🤖 AI Summary
Energy efficiency bottlenecks in signal processing hinder the practical deployment of ultra-massive MIMO for 6G communications.
Method: This paper proposes a resistive random-access memory (RRAM)-based analog matrix computation (AMC) architecture that hardware-accelerates core tasks—including OFDM modulation/demodulation, MIMO detection/precoding, compressed-sensing-based channel estimation, and eigenvalue computation—via in-memory computing. It introduces a novel RRAM circuit supporting one-step matrix inversion (INV) and generalized inversion (GINV), integrates hybrid closed-loop/open-loop control with dedicated DFT/IDFT modules, and maps iterative algorithms onto hardware.

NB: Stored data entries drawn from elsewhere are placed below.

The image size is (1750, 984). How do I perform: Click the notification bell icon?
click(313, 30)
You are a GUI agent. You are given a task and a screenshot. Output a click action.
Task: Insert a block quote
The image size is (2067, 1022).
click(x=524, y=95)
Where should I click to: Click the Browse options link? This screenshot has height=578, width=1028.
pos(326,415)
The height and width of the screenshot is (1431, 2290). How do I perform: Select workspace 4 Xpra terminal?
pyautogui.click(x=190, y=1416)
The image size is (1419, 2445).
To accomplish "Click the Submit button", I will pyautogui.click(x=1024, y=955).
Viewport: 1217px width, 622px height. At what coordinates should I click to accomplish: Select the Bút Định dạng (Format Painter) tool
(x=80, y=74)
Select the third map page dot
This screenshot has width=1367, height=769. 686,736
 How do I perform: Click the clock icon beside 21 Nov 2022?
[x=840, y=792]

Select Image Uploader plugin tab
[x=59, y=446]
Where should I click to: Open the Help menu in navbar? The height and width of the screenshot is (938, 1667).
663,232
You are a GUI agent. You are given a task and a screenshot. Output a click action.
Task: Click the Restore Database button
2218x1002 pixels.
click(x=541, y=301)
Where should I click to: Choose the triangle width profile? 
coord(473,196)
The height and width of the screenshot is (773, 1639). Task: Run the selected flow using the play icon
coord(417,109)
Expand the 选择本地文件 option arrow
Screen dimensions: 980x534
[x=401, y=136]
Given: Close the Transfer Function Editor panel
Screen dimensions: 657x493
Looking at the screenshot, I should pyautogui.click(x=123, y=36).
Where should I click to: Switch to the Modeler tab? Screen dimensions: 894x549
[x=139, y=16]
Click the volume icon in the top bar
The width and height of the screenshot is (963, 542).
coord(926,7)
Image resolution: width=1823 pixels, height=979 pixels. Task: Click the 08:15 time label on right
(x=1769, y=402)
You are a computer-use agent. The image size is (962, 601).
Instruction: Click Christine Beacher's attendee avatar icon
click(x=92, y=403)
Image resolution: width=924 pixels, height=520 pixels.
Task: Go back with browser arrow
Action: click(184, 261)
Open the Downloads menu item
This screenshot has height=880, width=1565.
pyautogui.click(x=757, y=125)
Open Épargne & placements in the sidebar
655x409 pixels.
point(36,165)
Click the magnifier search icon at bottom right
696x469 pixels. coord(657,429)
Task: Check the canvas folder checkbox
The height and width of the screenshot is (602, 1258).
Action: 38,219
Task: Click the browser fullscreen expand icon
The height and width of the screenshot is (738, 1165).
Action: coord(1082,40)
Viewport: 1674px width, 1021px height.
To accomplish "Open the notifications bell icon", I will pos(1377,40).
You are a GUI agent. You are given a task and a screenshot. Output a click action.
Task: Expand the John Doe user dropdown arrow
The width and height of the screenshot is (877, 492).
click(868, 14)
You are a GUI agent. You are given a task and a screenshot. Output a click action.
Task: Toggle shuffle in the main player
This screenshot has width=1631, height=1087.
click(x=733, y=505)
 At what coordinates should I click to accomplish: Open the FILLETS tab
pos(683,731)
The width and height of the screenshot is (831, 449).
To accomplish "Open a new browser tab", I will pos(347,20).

Contribution/Results: Experimental evaluation demonstrates over 10× improvement in energy efficiency and substantial gains in computational throughput across key signal processing workloads, while maintaining numerical robustness. The work achieves co-optimization across algorithm, circuit, and device layers, establishing a low-power, highly parallel pathway for real-time, high-dimensional MIMO signal processing in 6G systems.
📝 Abstract
Resistive random-access memory (RRAM) provides an excellent platform for analog matrix computing (AMC), enabling both matrix-vector multiplication (MVM) and the solution of matrix equations through open-loop and closed-loop circuit architectures. While RRAM-based AMC has been widely explored for accelerating neural networks, its application to signal processing in massive multiple-input multiple-output (MIMO) wireless communication is rapidly emerging as a promising direction. In this Review, we summarize recent advances in applying AMC to massive MIMO, including DFT/IDFT computation for OFDM modulation and demodulation using MVM circuits; MIMO detection and precoding using MVM-based iterative algorithms; and rapid one-step solutions enabled by matrix inversion (INV) and generalized inverse (GINV) circuits. We also highlight additional opportunities, such as AMC-based compressed-sensing recovery for channel estimation and eigenvalue circuits for leakage-based precoding. Finally, we outline key challenges, including RRAM device reliability, analog circuit precision, array scalability, and data conversion bottlenecks, and discuss the opportunities for overcoming these barriers. With continued progress in device-circuit-algorithm co-design, RRAM-based AMC holds strong promise for delivering high-efficiency, high-reliability solutions to (ultra)massive MIMO signal processing in the 6G era.